My school adopted Google Apps for Education (or #GAFE) earlier this school year, and I *LOVE* it!  We've had some solid "teachable moments" re: appropriate/kind use, but for the most part, it has really been a start to a broader transformation of our technology use.  We're movin' on up the SAMR scale!

And Google Apps alone is pretty cool, but not the end!  I have been starting to explore scripts and am going to try my hand at a little programming this summer.  Here are my favorites so far, plus a few hopes for things I haven't found yet:

1.) Doctopus was the first script I tried, the very same day we launched GAFE at school.  I was about to go out of town for a conference, and my students had an essay due the Friday of the week I'd be gone!  Doctopus let me set up a folder with one document shared with each of my students, each with the skeleton outline for the essay.  This helped me enormously in keeping all those essays organized, and I was able to comment to my students while out of town!  My students also each shared with two peer editors and with their parents (each set to "comment only" so mom and dad couldn't over-edit!).

Doctopus also has a gradebook and commenting feature, but I haven't played with that one yet.

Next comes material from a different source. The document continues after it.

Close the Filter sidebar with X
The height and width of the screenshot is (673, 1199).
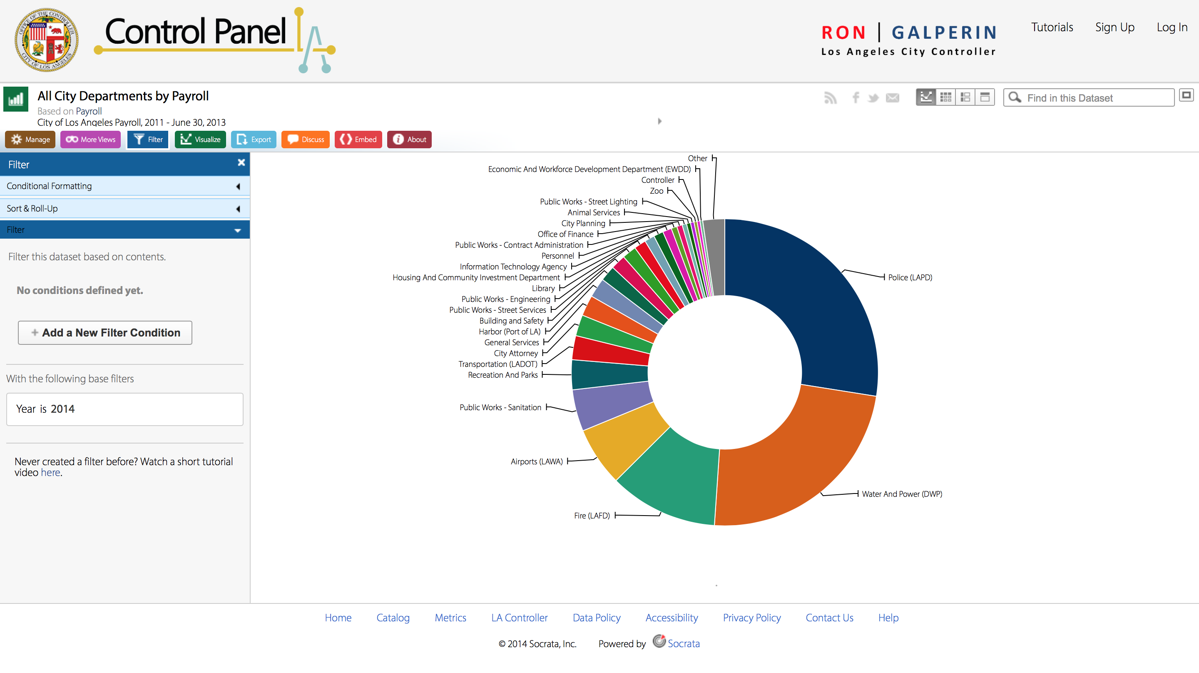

2.) Flubaroo is a script for creating automatically-graded quizzes in Google forms.  As a science teacher, I don't really give many multiple-choice or other computer-gradeable quizzes, but many teachers at my school do, and we're looking for solutions outside of our current LMS - Moodle - for giving and grading those quizzes!  Flubaroo could help us move away from the one-stop LMS into a more GAFE-focused online learning environment!

3.) AutoCrat is a mail-merge script that I just found, and can't WAIT to try!  We exclusively use narrative reports for our kids... No number grades, no letters.  I've found that this can actually make ongoing feedback to parents tough... I give kids narrative comments for all major projects - formative and summative - and haven't found an easy way to transmit those comments to parents so they understand how their kids are doing along the way.  Hopefully with AutoCrat, I'll be able to mail merge comments from a spreadsheet so each parent can receive the feedback specific to their kid, as a "heads-up, here's how much your child is rockin'!"

4.) A fourth script that I want, but haven't found:

Giving narrative comments for each assignment, I *WANT* to have one comments spreadsheet for each project/assignment where I can enter each comment per kid.  However, I also want a comments spreadsheet for each *kid,* so they can have one place to look for all of their comments from all of their projects/assignments.  I feel like this would be pretty easy to put together, so that might be my GAFE script project for this summer!  It might even be as easy as playing with Queries, but I need some tinkering time...

What's your favorite Google Apps script to use in the classroom?  Or what's a script you *wish* someone would make?